Major-General William Driscoll Gosset FRSE (1822–1899), also Gossett, was a British Army officer serving in the Royal Engineers. A skilled engineer and surveyor, he did much work on the original British Ordnance Survey.

Early life
He was born in London on 13 April 1822, the second son of Major John Noah Gossett (1793 - 1870) of the Rifle Brigade and his wife, Maria Margaret Driscoll (1796 - 1883).

He was commissioned as a lieutenant in the Royal Engineers in 1840 and was deeply involved in the survey work in Britain 1840 to 1850. He was promoted captain in 1850.

He was for his mapping work elected a Fellow of the Royal Society of Edinburgh in 1850, subsequent to his proposal by Charles Piazzi Smyth.

Ceylon
In 1855 Gossett was made 6th Surveyor General of Ceylon, succeeding H. Chims in this role, and holding the office until 1858. He was succeeded by Charles Sims. He was active in recruiting assistants, interviewing in London; but failed to spot embezzlement by the survey's head clerk.

══════════════════════════════

:: Work instruction 1 ::
Reproduce word for word the stretch of the Gosset biography from "Major-General William Driscoll" through "(1796 - 1883).".
:: Work instruction 2 ::
Answer these questions from the Gosset biography, giving each answer on its own line with the matching letter:
(a) On what date and in what city was Gosset born?
(b) Who proposed Gosset for fellowship of the Royal Society of Edinburgh?
(c) Who succeeded Gosset as Surveyor General of Ceylon?
:: Work instruction 3 ::
Continue the biography of William Driscoll Gosset from the point where it stops.

(Dataset entries)
══════════════════════════════

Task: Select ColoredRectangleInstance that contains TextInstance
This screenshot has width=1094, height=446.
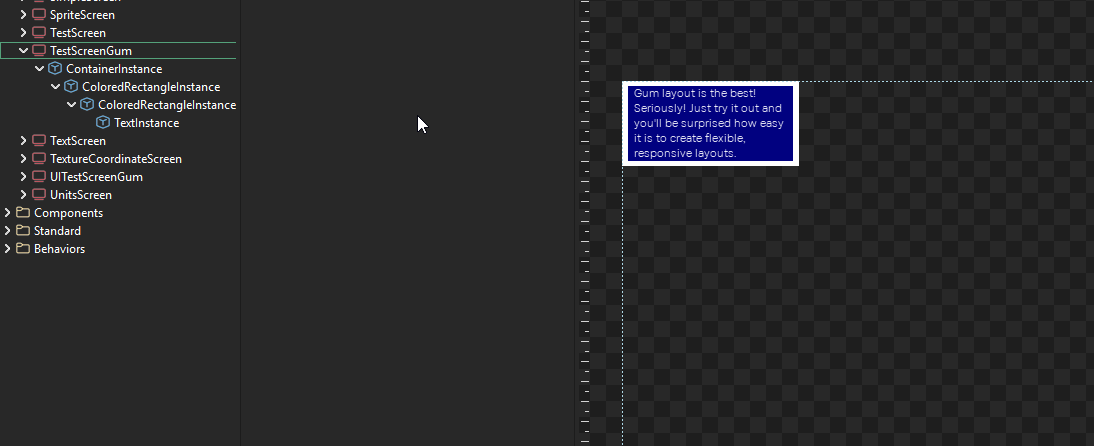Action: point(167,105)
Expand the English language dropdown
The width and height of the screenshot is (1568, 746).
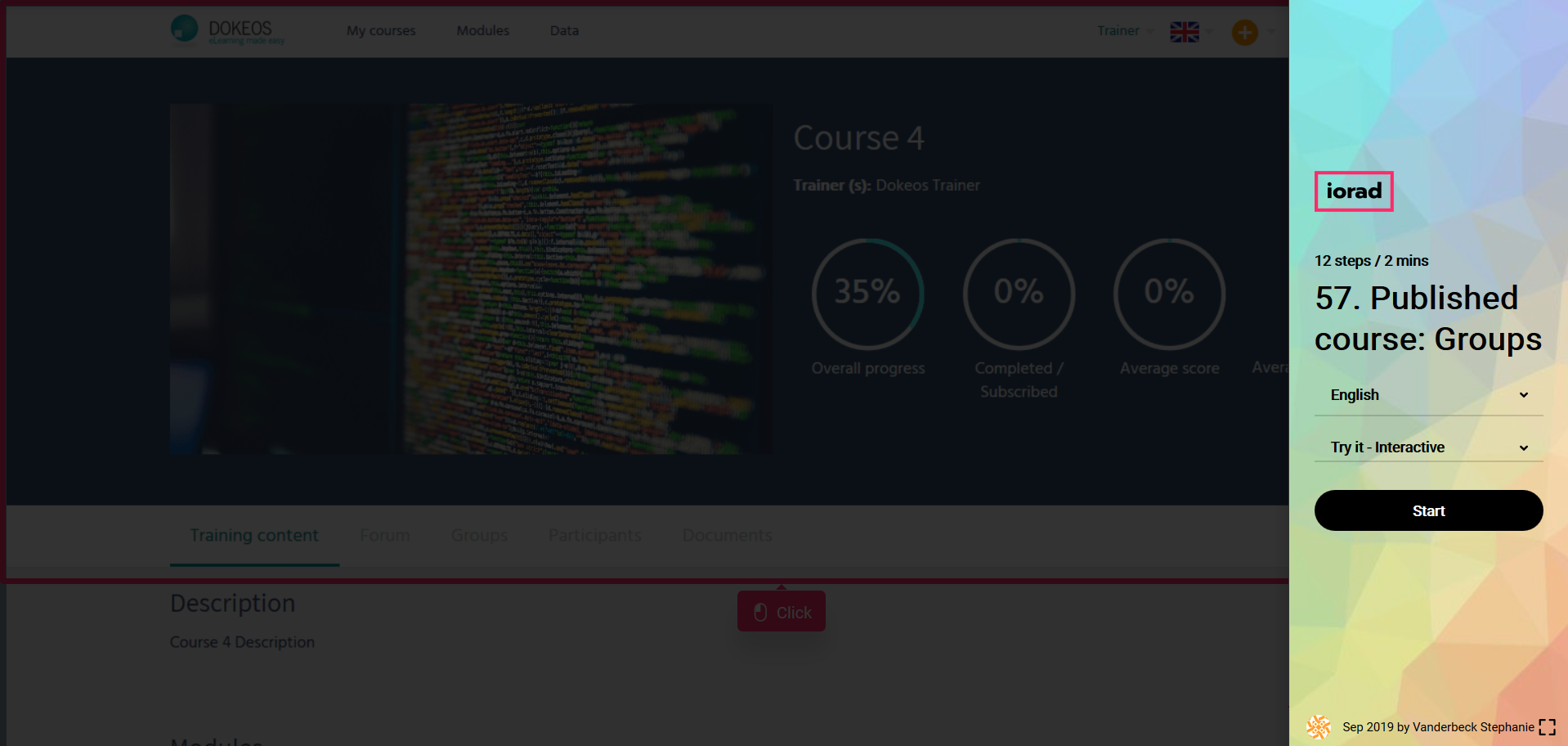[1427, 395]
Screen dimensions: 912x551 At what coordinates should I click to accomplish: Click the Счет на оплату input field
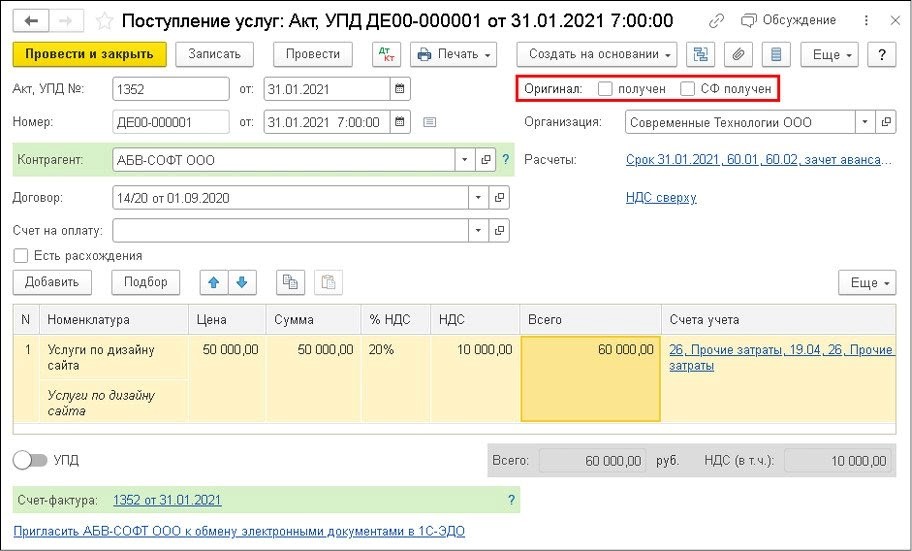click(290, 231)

══════════════════════════════

:: Answer section 1 ::
Major-General William Driscoll Gosset FRSE (1822–1899), also Gossett, was a British Army officer serving in the Royal Engineers. A skilled engineer and surveyor, he did much work on the original British Ordnance Survey.

Early life
He was born in London on 13 April 1822, the second son of Major John Noah Gossett (1793 - 1870) of the Rifle Brigade and his wife, Maria Margaret Driscoll (1796 - 1883).

:: Answer section 2 ::
(a) 13 April 1822, in London
(b) Charles Piazzi Smyth
(c) Charles Sims

:: Answer section 3 ::
British Columbia
Gosset then served as Colonial Treasurer of British Columbia, arriving in November 1858. He clashed seriously with James Douglas, from 1860. He also uncovered book-keeping issues, and recommended the dismissal of Alexander Caulfield Anderson.

In the aftermath of the Fraser Canyon Gold Rush, coin was short in British Columbia. In 1861 Douglas sent Gosset, or the assayer Francis George Claudet, to San Francisco, for equipment to set up a local mint in New Westminster; in 1862 Gosset operated the mint. Gosset was replaced as Treasurer in 1862.

In 1873 he returned to Britain to take a more sedate role in a Science and Art Department in London. He retired in 1894.

He died on 19 May 1899 at 70 Edith Road in West Kensington in London.

Family
In 1852, Gosset at Eton, Berkshire married his cousin, Helena Dorothea Gosset (b. 1830), who was the daughter of Isaac Gosset (1782 – 1855) and the granddaughter of James Lind of Windsor. They had one son Ernest A. Gossett.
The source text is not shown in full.